The Diplomat: Indonesia’s Bill on Mass Organizations Raises Concerns

February 20, 2013

The Diplomat (Tokyo)
By Mong Palatino

The Indonesian parliament is set to approve a bill that would amend
the law governing mass organizations. Human rights groups and experts
have warned against the repressive provisions of the new legislation.

The latest draft requires mass organizations to adhere to the
country’s 1945 Constitution and the principles of Pancasila, a state
philosophy about the belief in one God.

Specifically, Article 21 of the bill stipulates that mass
organizations are “obliged to maintain the unity of the state,
uphold morality and ethics and nurture the country’s religious and
cultural norms.” Further, Article 61 prohibits “receiving or
giving illegal support from and to foreign agencies”, and
“promoting teachings that are against Pancasila”.

Maina Kiai, UN Special Rapporteur on the rights to freedom of peaceful
assembly and of association, reminded Indonesia that state regulations
should not harm the principles of “pluralism, tolerance and
broad-mindedness.”

Heiner Bielefeldt, UN Special Rapporteur on freedom of religion or
belief, added that “freedom of religion or belief has a broad
application, covering also non-theistic and atheistic convictions.”

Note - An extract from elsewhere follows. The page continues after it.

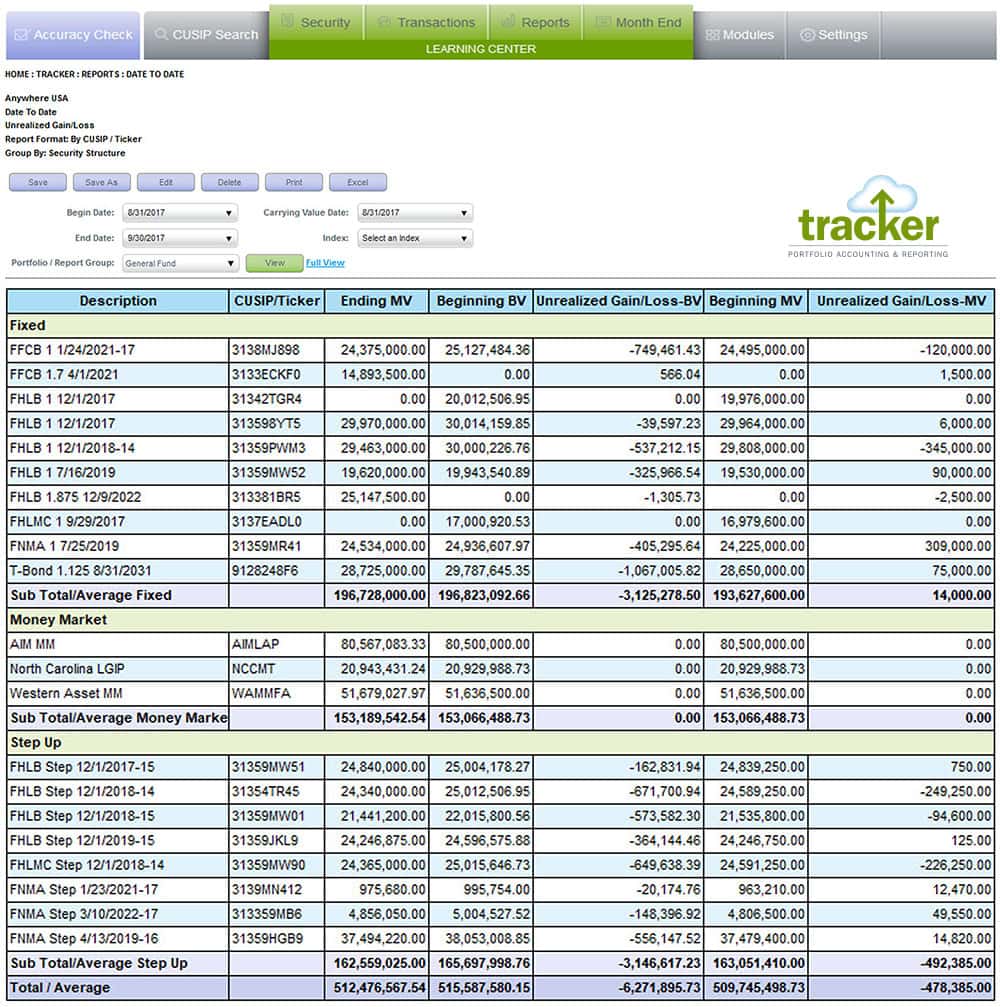Click the Settings gear icon
The image size is (1000, 1007).
(x=807, y=35)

Media groups have also voiced opposition to the proposed regulation.
“How can journalists not mention ideologies, which are against
Pancasila and the 1945 Constitution, in their publications?” asks
Amir Effendi Siregar of the Independent Coalition for the
Democratization of Broadcasting.

Meanwhile, local groups worry that the bill will give broad powers to
the government, which corrupt authorities may use to undermine the
independence of mass organizations, especially those critical of
government policies. They also raised concerns about some of the
restrictive administrative requirements governing foreign
organizations.

For example, the bill empowers the government to review the activities
of local mass organizations every three years, and every year for
foreign organizations. Authorities can also use financial audits of
organizations to grant or deny permits to existing groups. There is
also a proposal that would allow the government to suspend
associations without a court order.

Under the proposed bill, foreigners who want to establish a mass
organization must be residents of Indonesia for at least seven
consecutive years and deposit more than $1 million of their personal
wealth in the association. Once accredited, foreign associations are
forbidden to carry out “practical political activities” or
fundraising or activities “which disrupt diplomatic ties”.

To put all of this in perspective, it is important to note that mass
organizations flourished in the country after the downfall of
President Suharto in 1998. Today, there are at least 19,000 registered
mass organizations under the Ministry of Social Affairs while the
Ministry of Religious Affairs oversees more than 9,000 groups.

The initiative to replace the 1985 Mass Organizations law was
initially supported by many people who wanted the government to
regulate local groups such as the often violent Islamic Defenders
Front (FPI).

Indeed, the new law would ban activities that promote “racial
conflict, blasphemy and violence”, which are covered by the
country’s penal code, as legal analysts have pointed out.

Indonesian legislators have dismissed the opinions of UN experts and
hinted that they might approve the controversial measure next month.
But local opposition to the bill is growing.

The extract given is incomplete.